Gesetzesreformen laufen so gut wie überall, und die Journalistenorganisationen versuchen, in dem Prozess ihre Vorstellungen von Pressefreiheit zu verankern – in Tunesien ebenso wie in Jordanien. Dort verweigerten Journalisten bei Tageszeitungen in staatlicher Hand die Arbeit. Ganz anders sind die Fronten in Kuwait, wo es nur private Zeitungen gibt.
Doch es fehlt ihnen die Tradition und Erfahrung in den Auseinandersetzungen. Sie brauchen solidarische Unterstützung, Beratung bei der Organisation, um ihren eigenen Weg gehen zu können. Pressekodex und Selbstregulierung durch einen unabhängigen Presserat waren deshalb Themen beim Workshop in Casablanca. Das ausführlich vorgestellte Beispiel des Deutschen Presserats stieß auf großes Interesse. Diskutiert wurde auch über Ausbildungsdefizite. Nebenbei entlarvten sie es als Legende, dass sie von den neuen sozialen Netzwerken, von Bloggern, Facebook und Twitter ersetzt werden könnten. Da sei die Phantasie mit den Europäern und Amerikanern durchgegangen, die nicht wüssten, wie die Araber „tickten“. Geräte für den Zugang zum Internet, ob Computer oder Handy, könnten sich die Massen gar nicht leisten.

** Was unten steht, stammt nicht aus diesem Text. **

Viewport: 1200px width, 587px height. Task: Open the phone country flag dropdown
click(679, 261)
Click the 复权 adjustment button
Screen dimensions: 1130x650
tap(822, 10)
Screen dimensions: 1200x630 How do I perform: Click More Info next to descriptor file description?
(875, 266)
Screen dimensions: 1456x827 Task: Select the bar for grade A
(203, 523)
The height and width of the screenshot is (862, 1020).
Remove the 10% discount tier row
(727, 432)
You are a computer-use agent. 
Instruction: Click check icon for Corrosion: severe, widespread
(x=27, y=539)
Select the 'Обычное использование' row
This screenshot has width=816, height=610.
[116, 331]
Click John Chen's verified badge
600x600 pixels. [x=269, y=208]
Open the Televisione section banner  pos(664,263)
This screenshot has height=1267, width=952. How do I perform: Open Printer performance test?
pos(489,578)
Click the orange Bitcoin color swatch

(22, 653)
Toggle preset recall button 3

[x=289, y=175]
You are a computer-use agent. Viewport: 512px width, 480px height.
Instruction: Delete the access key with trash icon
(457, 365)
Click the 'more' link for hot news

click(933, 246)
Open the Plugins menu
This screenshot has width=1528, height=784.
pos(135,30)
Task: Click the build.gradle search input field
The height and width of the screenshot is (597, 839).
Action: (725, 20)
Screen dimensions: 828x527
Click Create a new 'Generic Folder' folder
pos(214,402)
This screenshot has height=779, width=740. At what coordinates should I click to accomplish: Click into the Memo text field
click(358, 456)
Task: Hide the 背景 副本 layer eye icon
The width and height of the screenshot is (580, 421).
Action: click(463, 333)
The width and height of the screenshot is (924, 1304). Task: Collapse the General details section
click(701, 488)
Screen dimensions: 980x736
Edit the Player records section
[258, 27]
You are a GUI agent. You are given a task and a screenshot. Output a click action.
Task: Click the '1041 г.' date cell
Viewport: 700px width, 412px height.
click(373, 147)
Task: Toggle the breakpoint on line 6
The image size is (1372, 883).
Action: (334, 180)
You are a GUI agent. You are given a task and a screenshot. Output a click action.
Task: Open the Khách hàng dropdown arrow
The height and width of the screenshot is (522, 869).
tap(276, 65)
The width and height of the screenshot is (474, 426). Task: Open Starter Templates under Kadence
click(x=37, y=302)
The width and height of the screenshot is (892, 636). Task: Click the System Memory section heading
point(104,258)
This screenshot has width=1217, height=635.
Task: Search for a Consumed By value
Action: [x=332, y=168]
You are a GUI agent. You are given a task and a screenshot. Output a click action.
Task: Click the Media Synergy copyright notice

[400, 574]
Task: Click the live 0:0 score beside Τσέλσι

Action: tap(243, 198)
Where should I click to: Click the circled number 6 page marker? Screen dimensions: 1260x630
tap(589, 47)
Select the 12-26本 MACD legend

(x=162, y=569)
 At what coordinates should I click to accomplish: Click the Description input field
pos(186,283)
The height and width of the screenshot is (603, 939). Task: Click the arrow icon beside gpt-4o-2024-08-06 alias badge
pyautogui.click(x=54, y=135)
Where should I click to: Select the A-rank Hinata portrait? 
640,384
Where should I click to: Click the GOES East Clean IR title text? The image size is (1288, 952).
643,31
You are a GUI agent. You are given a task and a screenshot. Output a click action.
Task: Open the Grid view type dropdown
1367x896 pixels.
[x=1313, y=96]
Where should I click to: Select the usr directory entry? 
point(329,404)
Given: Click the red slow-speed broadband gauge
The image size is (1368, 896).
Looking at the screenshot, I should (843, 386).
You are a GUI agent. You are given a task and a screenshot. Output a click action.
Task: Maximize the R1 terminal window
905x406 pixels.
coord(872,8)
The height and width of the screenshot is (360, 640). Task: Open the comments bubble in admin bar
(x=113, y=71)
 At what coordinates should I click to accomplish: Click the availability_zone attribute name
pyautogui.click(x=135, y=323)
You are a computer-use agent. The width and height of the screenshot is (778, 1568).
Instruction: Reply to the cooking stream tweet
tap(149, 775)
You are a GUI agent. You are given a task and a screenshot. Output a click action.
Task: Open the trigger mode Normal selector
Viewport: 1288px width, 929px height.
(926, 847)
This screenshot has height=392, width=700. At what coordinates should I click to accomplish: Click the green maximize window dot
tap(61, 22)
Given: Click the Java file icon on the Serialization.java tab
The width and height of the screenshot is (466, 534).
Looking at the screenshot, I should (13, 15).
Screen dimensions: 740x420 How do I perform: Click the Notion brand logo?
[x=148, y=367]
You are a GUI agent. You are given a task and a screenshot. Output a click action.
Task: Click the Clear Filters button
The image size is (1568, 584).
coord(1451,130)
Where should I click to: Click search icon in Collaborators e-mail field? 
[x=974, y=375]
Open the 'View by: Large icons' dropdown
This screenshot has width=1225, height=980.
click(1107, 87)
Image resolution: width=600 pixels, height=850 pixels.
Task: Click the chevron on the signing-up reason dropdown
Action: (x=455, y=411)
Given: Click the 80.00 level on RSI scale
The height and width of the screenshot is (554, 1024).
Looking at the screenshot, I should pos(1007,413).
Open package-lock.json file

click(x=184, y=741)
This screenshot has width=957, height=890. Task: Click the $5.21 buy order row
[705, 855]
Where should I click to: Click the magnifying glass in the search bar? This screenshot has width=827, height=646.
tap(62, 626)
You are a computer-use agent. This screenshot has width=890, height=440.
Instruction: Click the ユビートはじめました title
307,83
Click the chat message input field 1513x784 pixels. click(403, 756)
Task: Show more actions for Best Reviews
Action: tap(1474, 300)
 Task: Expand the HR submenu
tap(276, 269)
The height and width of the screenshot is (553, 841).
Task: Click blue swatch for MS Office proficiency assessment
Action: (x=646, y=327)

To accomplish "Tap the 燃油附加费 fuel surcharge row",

So sprachen sie von Qualität im Journalismus als Vision – sogar die Vertreter Somalias, wo die Islamisten inzwischen sieben Medienhäuser besetzten, 23 Journalisten getötet wurden und 90 Kollegen nach Todesdrohungen außer Landes flohen. Probleme an zwei Fronten haben die Journalisten Palästinas: Auf der einen Seite Israel, das weiter ihre Bewegungsfreiheit verhindert, auf der anderen Seite die Hamas, die ihnen keinen Zugang zum Gaza-Streifen gewährt.